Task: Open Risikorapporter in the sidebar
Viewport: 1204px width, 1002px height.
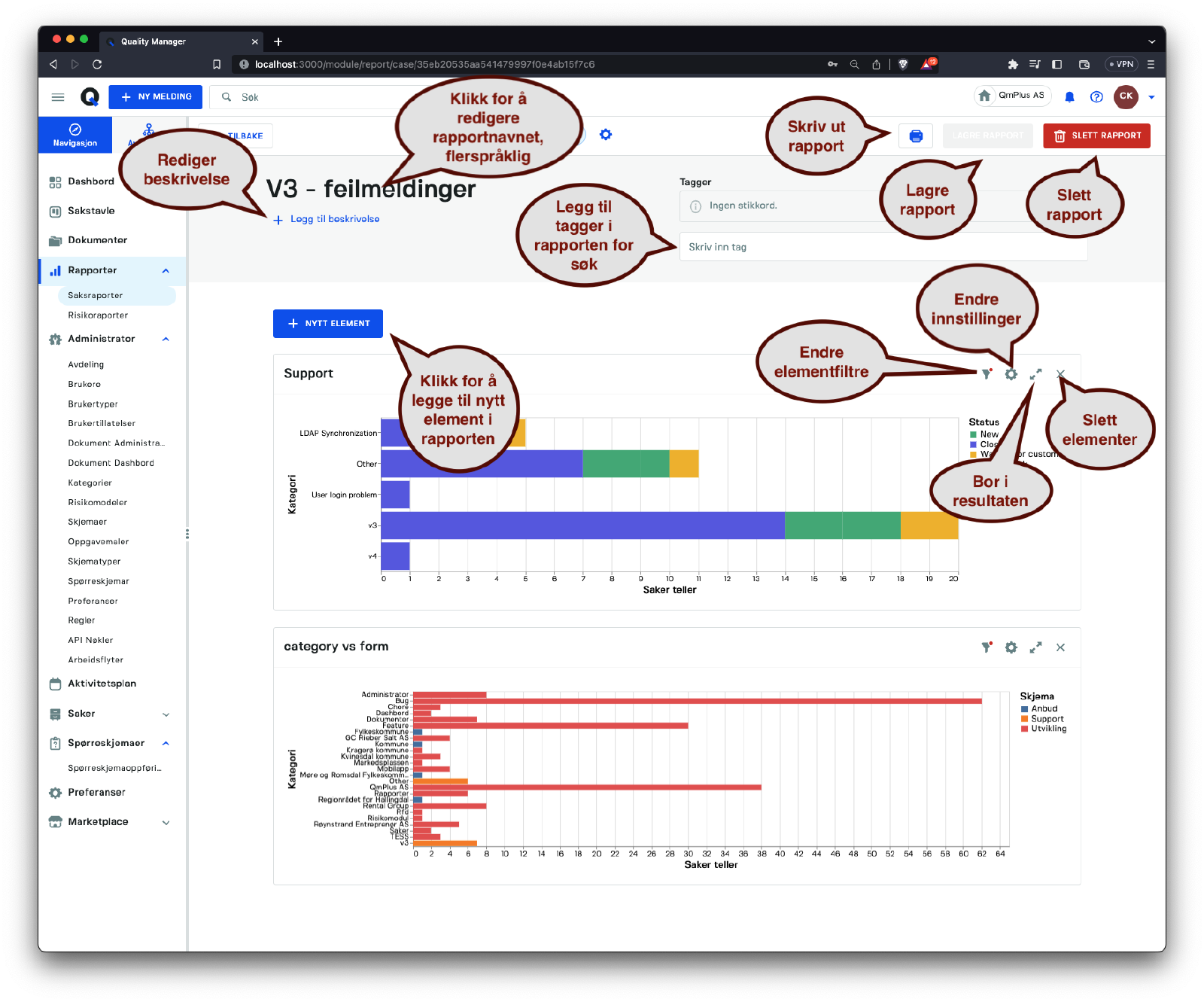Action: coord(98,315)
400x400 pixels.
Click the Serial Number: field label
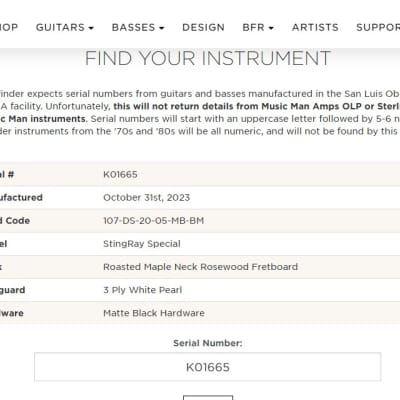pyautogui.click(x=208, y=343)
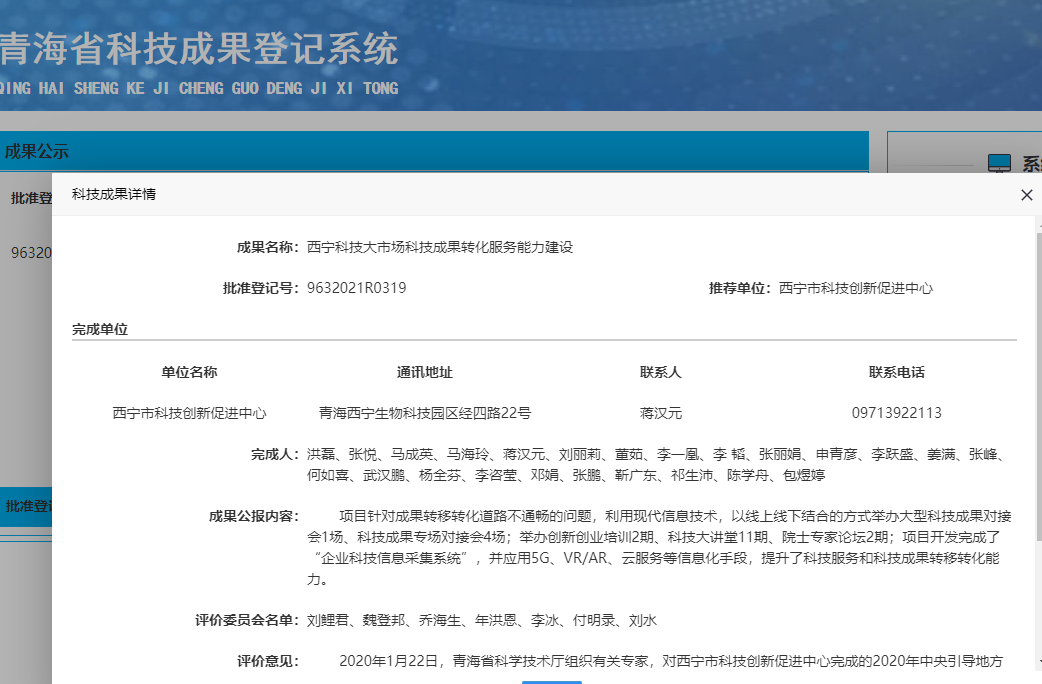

______________________________

Task to carry out
Only the lines from the one containing "Viewport: 1204px width, 1002px height." through the end of the listing above should be reproduced, exactly as they stand. Leave the pictures out.

Task solution
Viewport: 1204px width, 1002px height.
Action: coord(98,315)
400x400 pixels.
Click the Serial Number: field label
pyautogui.click(x=208, y=343)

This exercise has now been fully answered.